Data Parsing
Managing Data Imports in Java (Draft)

Inevitably, any task you set about as a data scientist will involve some level of data loading and manipulation. You will most likely find yourself spending considerable time making sure that your data is correctly formatted before you can proceed with any type of real processing or analytics task.

In the past, I was a huge fan of Perl and Python for their simple yet effective string manipulation operations. If you have ever coded in one of these environments, I am sure you will agree.

However, over the years, I have been burned several times by not picking the right data structure to adequately hold my data while reading it from a text file, or some other simple mistake which when operating over large data sets can have significant consequences to your overall processing time.

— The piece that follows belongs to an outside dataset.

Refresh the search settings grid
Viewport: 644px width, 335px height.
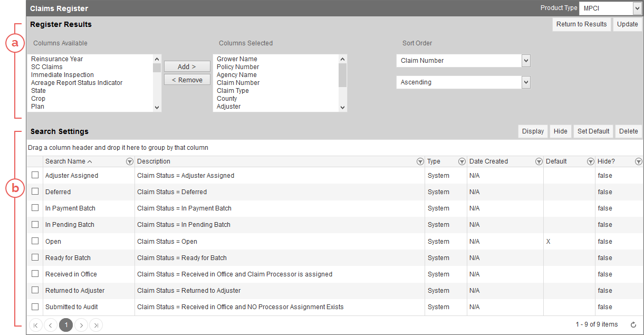tap(633, 325)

Earlier this year, I was burned for the last time. I was attempting to clean some data we had received dealing with social media, and the data file had quite a lot of inconsistencies, various encoding formats and other problems which Python just began to become more of a hindrance than help.

It was taking upwards of an hour or two to get through most of the data set when bam! It would fail and I would have to start all over again debugging what went wrong. It turned out to be a character encoding problem which Python was just not sufficiently capable of dealing with.

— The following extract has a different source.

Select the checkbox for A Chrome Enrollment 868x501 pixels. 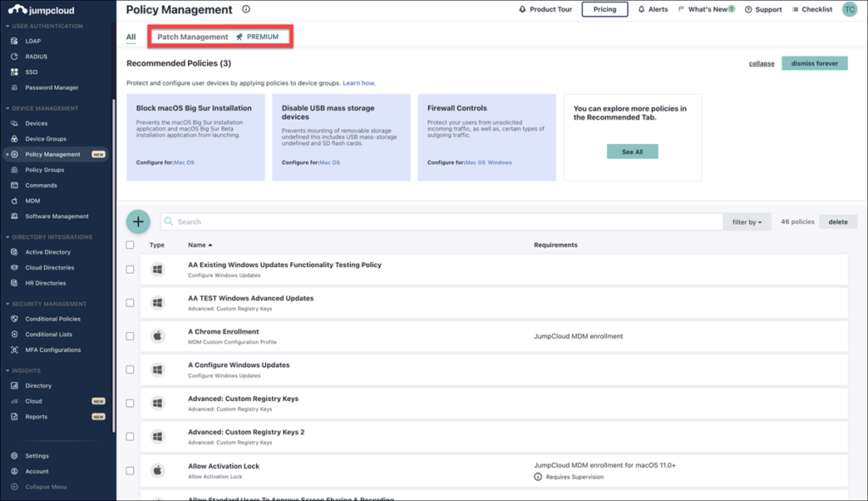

I ended up re-writing all of my Python code back into Java in about 30 minutes and tried again. To my surprise, I was able to process the entire data file (around 300,000 entries) in a little under a minute. I vowed never to try to process my text in Python again and to take the time to write clean and manageable Java code to process any of the new social media data we might receive.

So you may ask, how do I import my data using Java? You could go the old route of reading in a text file line by line, and splitting the lines based on a delimiter, but you really should not go down this path since the Apache Software Foundation has already done most of the hard work for you by way of the Apache Commons CSV library. This library offers the ability to parse many types of data files quickly and efficiently with little setup involved.

Whether you are dealing with a comma delimited file (standard CSV format) or many others, the commons-csv parser will more than likely be able to help you solve your data import issues.

If you just want to read in a text file of single values, say one value per line, then I would still recommend reading the file in line by line and storing to an appropriate data structure such as an array or list of values.

We will start with the simple case first. Say you have a single data file called names.txt which list all the names of your closest enemies.

The entries in the file might look something like the following:

Hannibal Lecter
Norman Bates
Darth Vader
HAL 9000
Terminator
The Joker

And you want to store these villains in a list called appropriately “villains”. How do we do this?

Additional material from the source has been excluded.